* **ENTRIES SHOWN**:
·····

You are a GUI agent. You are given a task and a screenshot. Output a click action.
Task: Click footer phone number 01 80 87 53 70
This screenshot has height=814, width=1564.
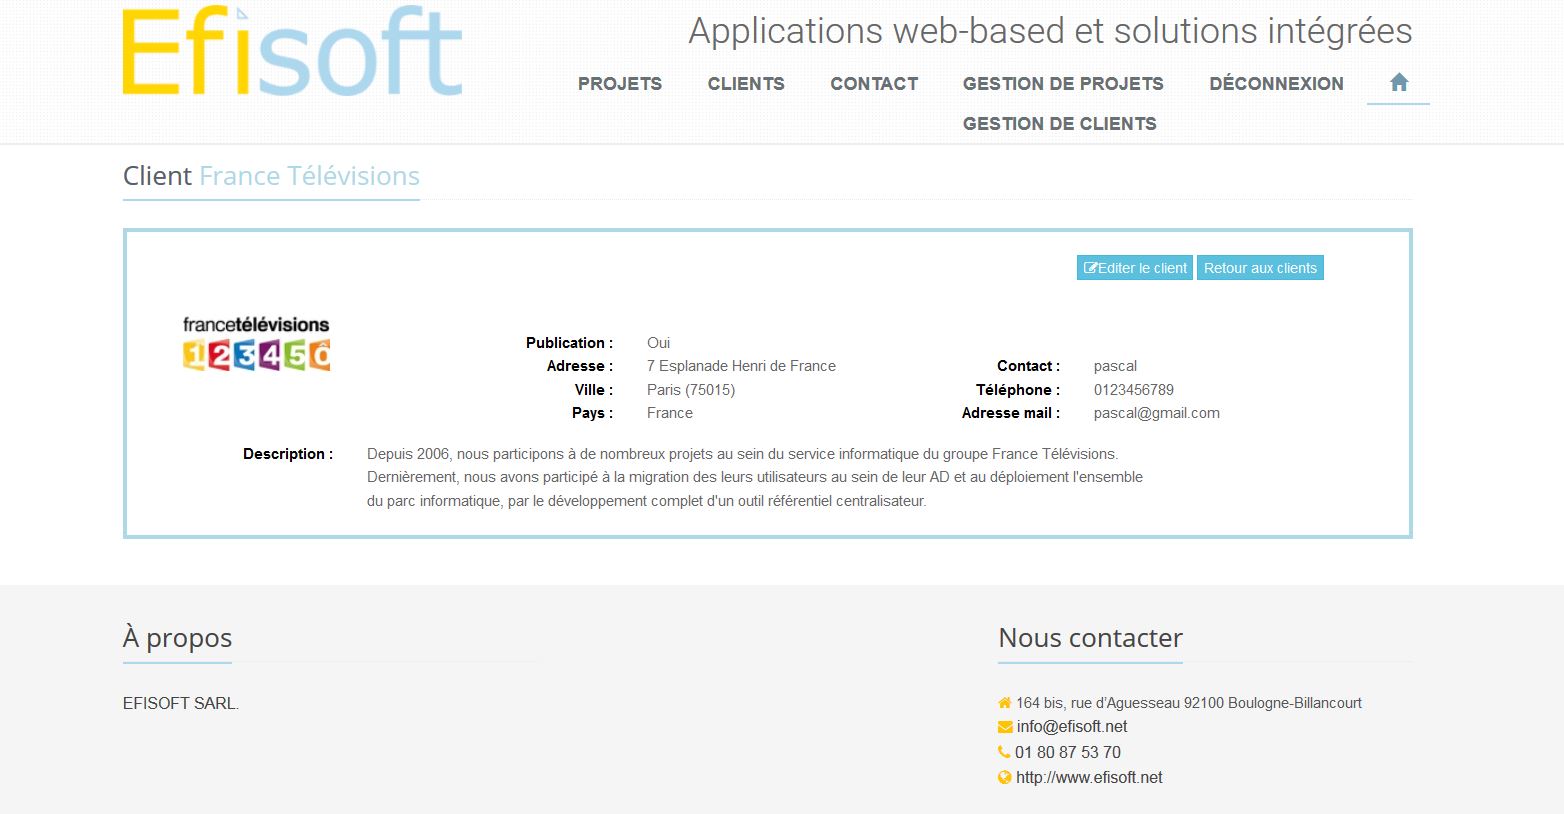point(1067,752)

·····

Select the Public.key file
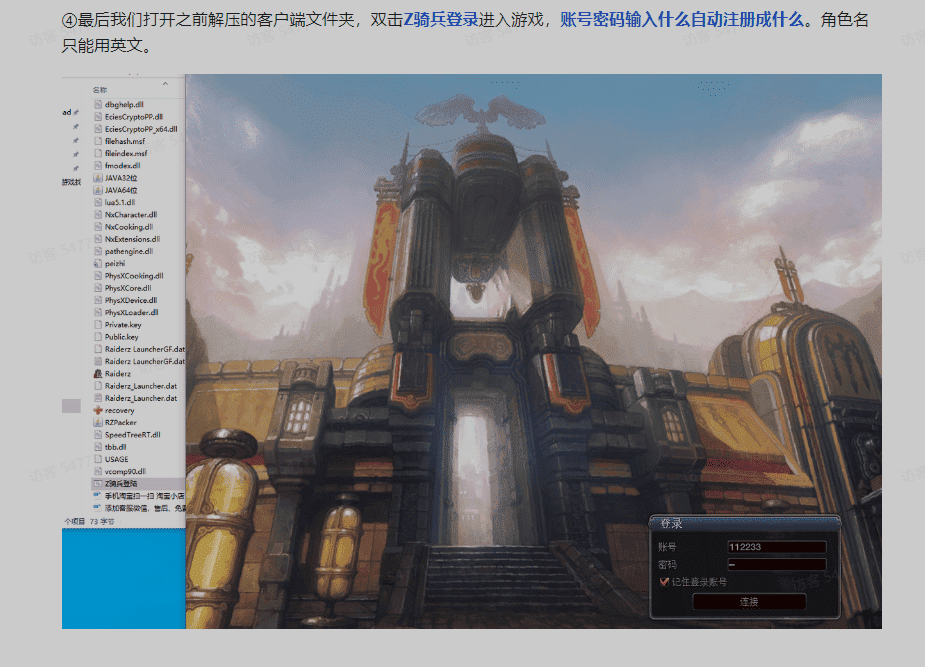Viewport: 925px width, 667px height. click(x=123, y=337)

·····

* **EXERCISE REQUIREMENTS**: Set down the records word for word, from the line that contains "You are a GUI" through the line that contains "point(1067,752)", and leave the pictures out.

* **COMPLETED EXERCISE**:
You are a GUI agent. You are given a task and a screenshot. Output a click action.
Task: Click footer phone number 01 80 87 53 70
This screenshot has height=814, width=1564.
point(1067,752)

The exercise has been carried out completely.